- Location: Pointe Coupee Parish and West Feliciana Parish, Louisiana
- Coordinates: 30°53′33″N 91°34′03″W﻿ / ﻿30.89250°N 91.56750°W
- Type: ox-bow lake

= Raccourci Old River =

Raccourci Old River, also called Old River, is a 12 mi long ox-bow lake located in northern Pointe Coupee Parish and western West Feliciana Parish in Louisiana, USA. It is also sometimes called Old River creating some confusion with the other Old River. It encompasses approximately 4000 acre.

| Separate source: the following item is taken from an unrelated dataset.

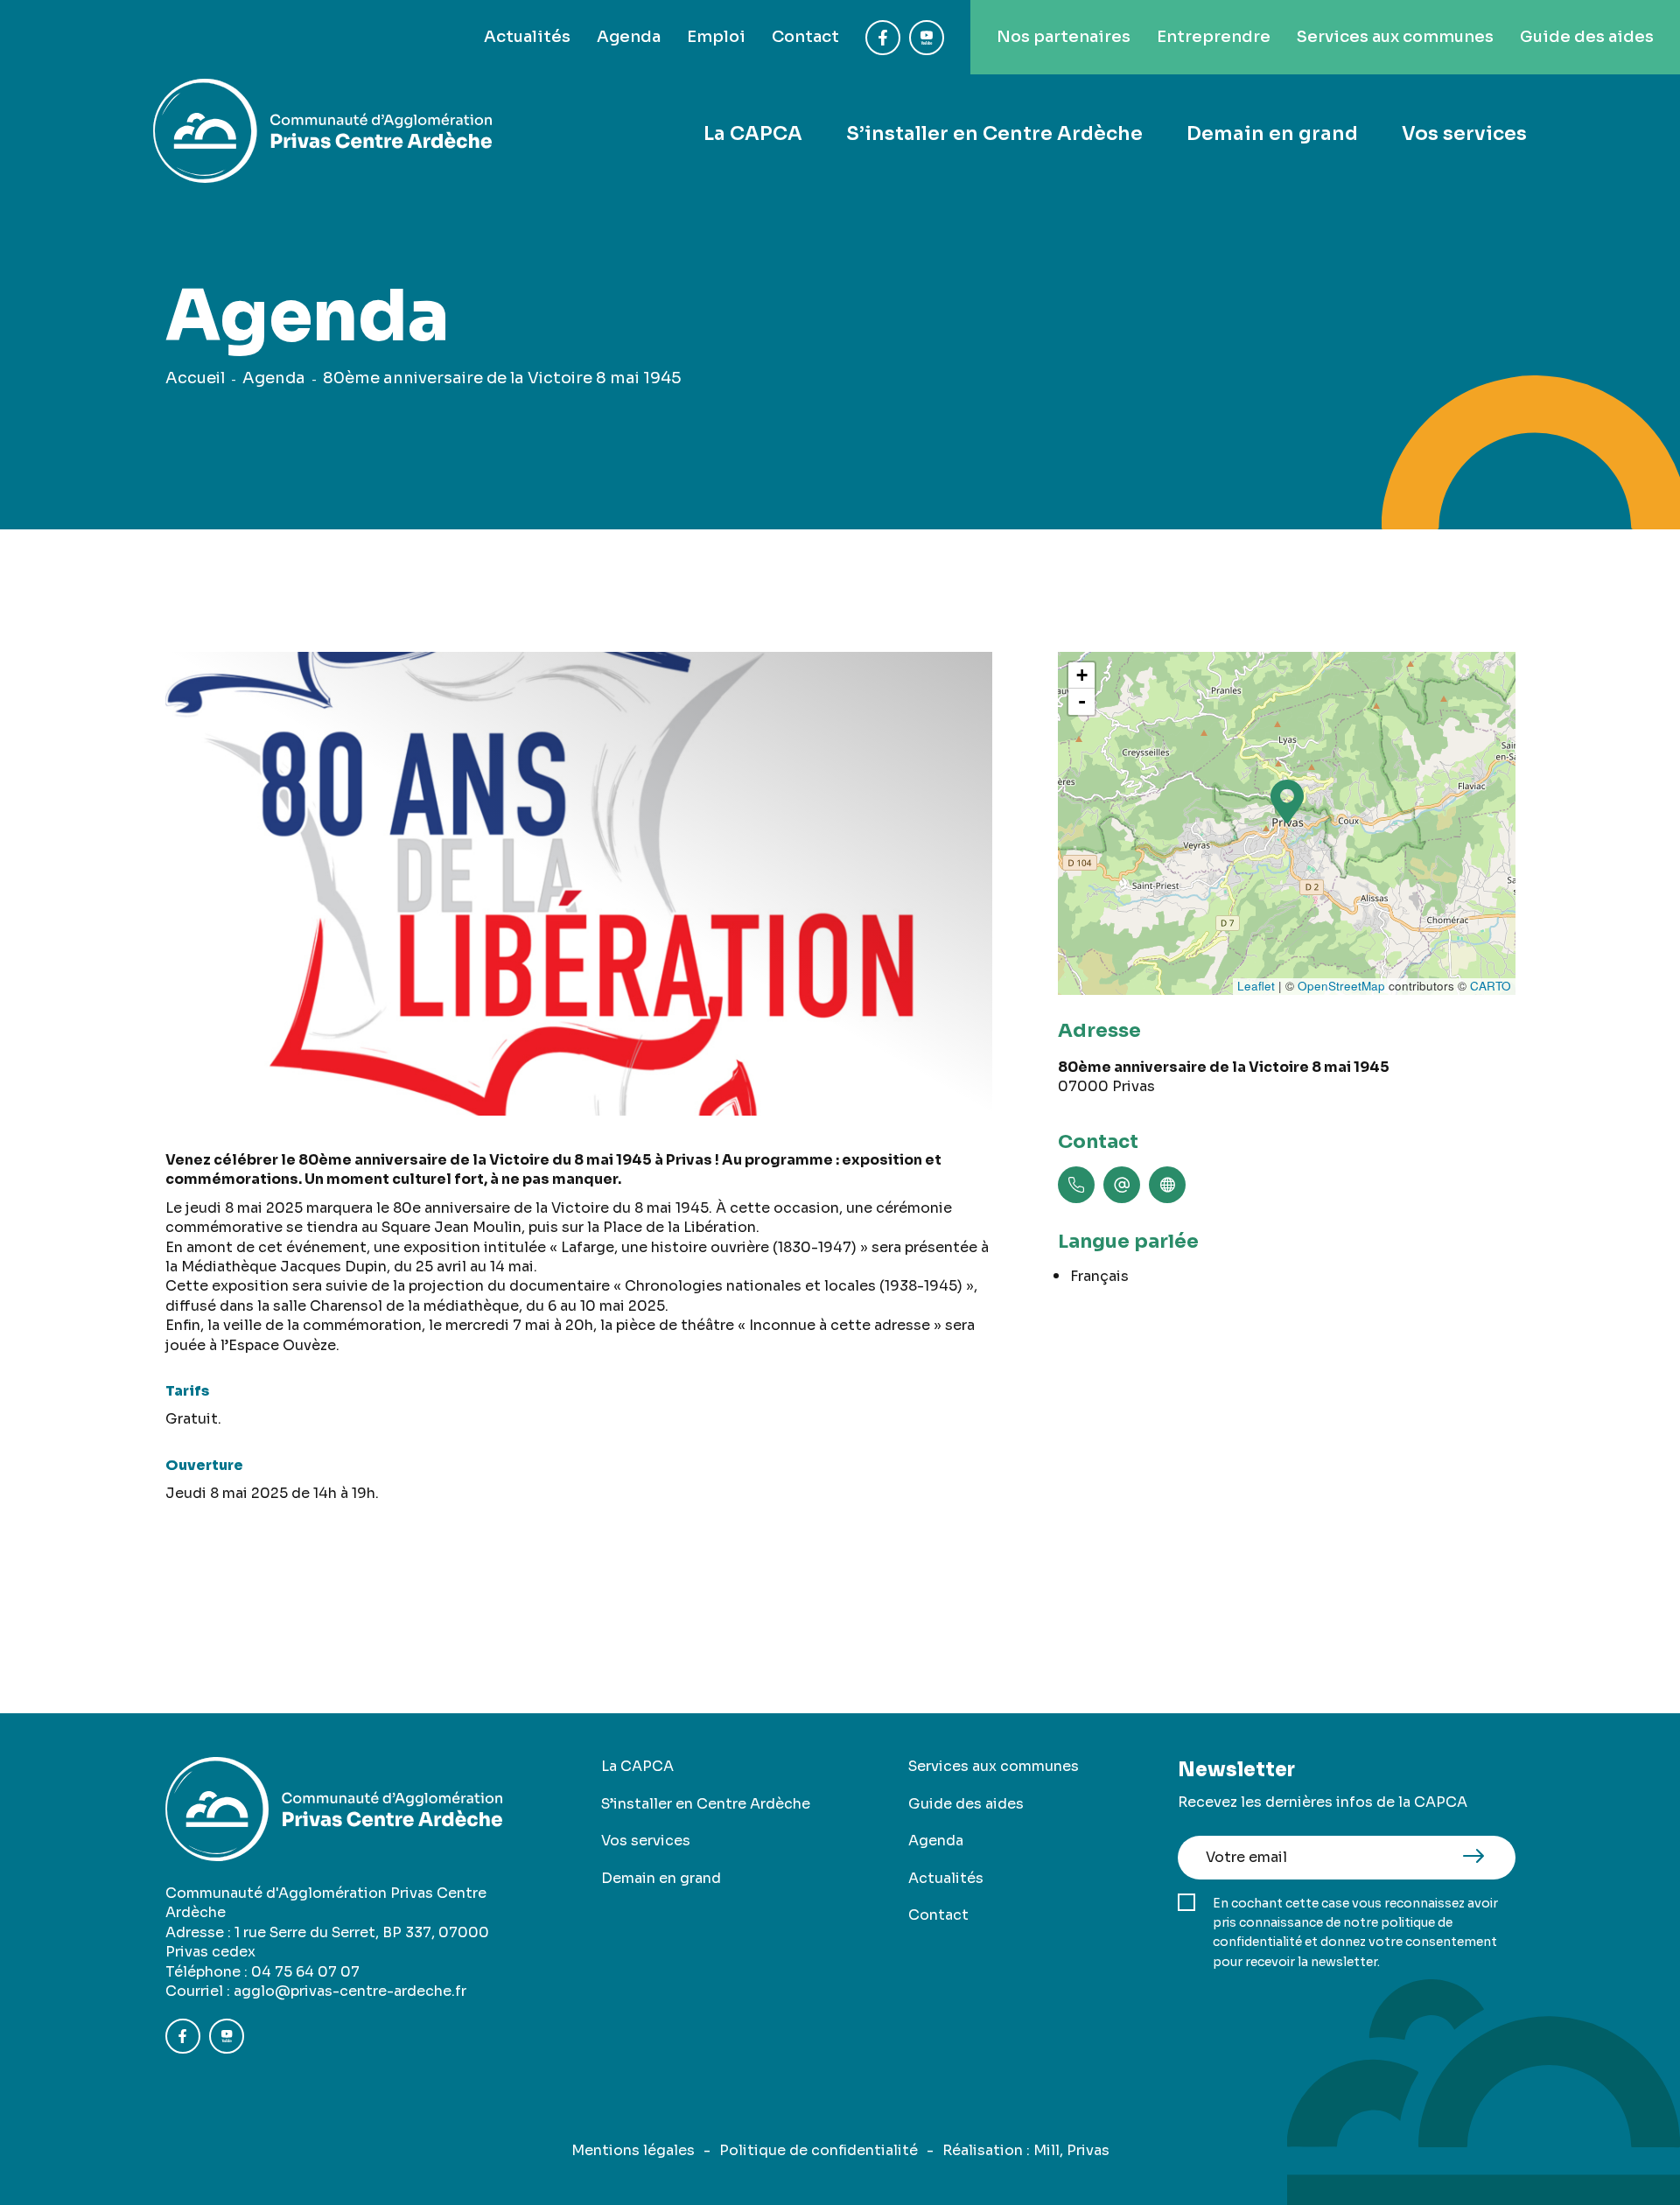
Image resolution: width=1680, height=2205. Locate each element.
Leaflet (1256, 985)
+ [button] (1082, 675)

It is located outside the Mississippi River Protective Levee system near the communities of Lacour, LA and Innis, LA. The lake was once the main channel of the Mississippi River. The northern end of the lake has become silted in over the years, while the southern end of the lake is still open to the main Mississippi River Channel at certain times of the year. This accessibility is dependent upon the water level in the channel, known as "the Narrows", that connects the two bodies of water. The land mass in the north eastern part of the lake is known as Raccourci Island and is located in West Feliciana Parish. The lake forms part of the boundary line between Pointe Coupee and West Feliciana Parishes.

==Fishing==
This waterway is known for fishing, boating, and duck hunting. Among the fish caught in Old River, crappie (known as sac-a-lait in southern Louisiana) are probably the most sought after. Other fish species include bluegill, largemouth bass, several species of catfish, largemouth buffalo, and the endangered paddlefish. It is a popular fishing area for commercial fishermen, who tend to fill their bag limits on a regular basis.